Planalto admite mudar partilha

Saúde ficaria com 0,30% dos 0,38% da CPMF, um acréscimo de R$ 8 bilhões para o orçamento anual da área

Lígia Formenti e Rosa Costa, O Estadao de S.Paulo

08 de dezembro de 2007 | 00h00

Numa tentativa de ver aprovada a prorrogação da CPMF, a bancada governista no Senado admitiu discutir algo que há alguns meses era considerado impensável: a forma de divisão da arrecadação do imposto do cheque.
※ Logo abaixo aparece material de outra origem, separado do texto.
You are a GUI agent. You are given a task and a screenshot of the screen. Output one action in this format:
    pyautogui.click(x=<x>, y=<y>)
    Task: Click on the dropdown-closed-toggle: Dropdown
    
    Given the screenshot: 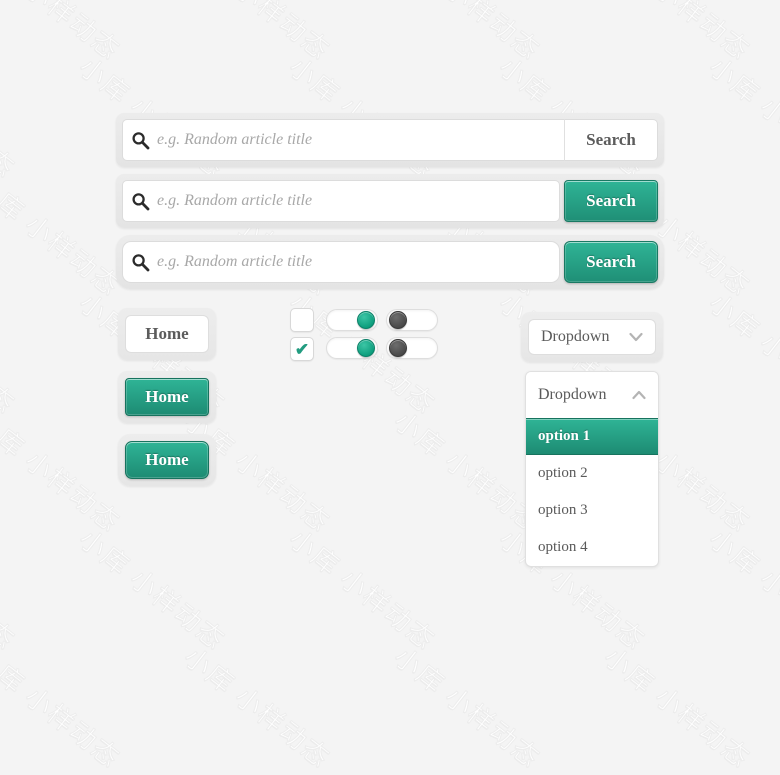 What is the action you would take?
    pyautogui.click(x=592, y=337)
    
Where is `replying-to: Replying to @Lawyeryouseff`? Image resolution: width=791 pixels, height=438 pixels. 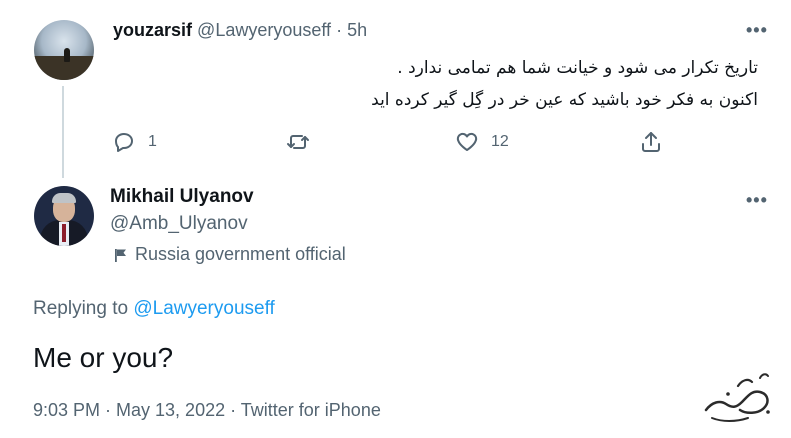 replying-to: Replying to @Lawyeryouseff is located at coordinates (154, 309).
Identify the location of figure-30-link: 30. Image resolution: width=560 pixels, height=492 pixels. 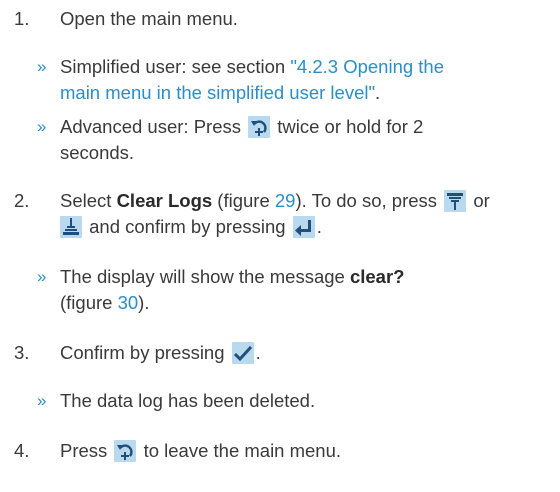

A proposta, feita pelo ex-ministro da Saúde Adib Jatene, é de que a maior parte dos recursos arrecadados com o chamado imposto do cheque sejam destinados para a área da saúde. Uma parcela menor seria usada para financiar o Fundo de Combate e Erradicação da Pobreza. Com isso, a Previdência ficaria excluída da partilha. Hoje, dos 0,38% da CPMF, 0,20% vão para a saúde, 0,10% para a Previdência e 0,8% para o combate à pobreza. Pela nova proposta, a saúde passaria a receber 0,30% dos 0,38% - o que representaria um acréscimo de R$ 8 bilhões para o orçamento anual da área. A líder do bloco de apoio ao governo, senadora Ideli Salvatti (PT-SC), prevê que a proposta será conhecida na segunda-feria. "O que eu sinto é que tem condição de avançar neste fim de semana e apreciá-la na segunda-feira", afirmou. O líder do PMDB, senador Valdir Raupp (PMDB-RO), acredita que será possível captar votos dentro das bancadas do PSDB e do DEM, a ponto de chegar a um placar de pelo menos 51 senadores favoráveis à prorrogação da CPMF. Ou seja, 2 votos além dos 49 necessários para aprovar a emenda. "Se você me perguntar se tem possibilidade de o governo sinalizar algo nessa direção (de aumentar os recursos para saúde) eu diria que tem", disse Raupp. ARROGÂNCIAA idéia conta com a simpatia óbvia de setores da saúde, como conselhos de secretários municipais e estaduais da área e de governadores. Mas as chances de vingar são poucas. "O governo foi muito arrogante na Câmara, passou o rolo compressor, não quis negociar", recorda o deputado tucano Rafael Guerra (MG). "Na época fiz sugestões semelhantes, mas não fui ouvido. Agora é tarde."Para Guerra, as mínimas chances de acordo caíram por terra com os pronunciamentos do presidente Luiz Inácio Lula da Silva. "Ele praticamente incitou a população a agredir senadores que votassem contra a CPMF", avaliou. "Ele perdeu o controle. Se havia alguma intenção de se aproveitar de tucanos indecisos, o efeito foi inverso."Para os defensores da prorrogação da CPMF, a proposta de Jatene compensaria as perdas que o setor de saúde teria na fórmula, que já havia sido anunciada, da redução progressiva da alíquota.